Chronic or acute traumatic stress recalibrates the autonomic nervous system. Rothschild distinguishes two forms of hypoarousal that clinicians must differentiate: one arising from energy deficit, the other from overwhelming arousal that triggers nervous system shutdown — collapse from going “over the top” rather than from insufficient activation (Rothschild, 2017). This distinction matters because the interventions are opposite: the depleted state needs gentle stimulation, while the collapsed state requires reduction in provocation. Misreading the presentation risks retraumatization.

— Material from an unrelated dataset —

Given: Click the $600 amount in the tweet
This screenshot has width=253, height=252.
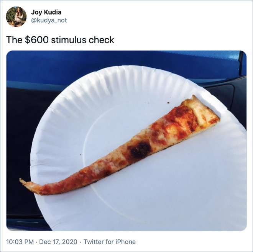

How Do Clinicians Expand the Window?
The clinical literature draws a direct line between window-of-tolerance work and interoceptive awareness training. Price and Hooven’s framework identifies three capacities, identifying, accessing, and appraising internal bodily signals, as the mechanisms through which therapeutic approaches can widen the window (Price & Hooven, 2018). Their Mindful Awareness in Body-Oriented Therapy (MABT) protocol scaffolds these interoceptive skills incrementally, gently moving clients toward greater tolerance of physiological activation. The therapeutic goal, as Price describes it, is to make internal signals “more knowable, accessible and tolerable, and thus available to aid in regulation” (Price & Hooven, 2018).
Sources Cited
- Ogden, Pat (2006). Trauma and the Body: A Sensorimotor Approach to Psychotherapy.
- Price, Cynthia J. & Hooven, Carole (2018). Interoceptive Awareness Skills for Emotion Regulation: Theory and Approach of Mindful Awareness in Body-Oriented Therapy (MABT). Frontiers in Psychology, 9:798. DOI: 10.3389/fpsyg.2018.00798.
- Rothschild, Babette (2017). The Body Remembers Volume 2: Revolutionizing the Treatment of PTSD. Norton.
- Siegel, Daniel J. (1999). The Developing Mind: How Relationships and the Brain Interact to Shape Who We Are.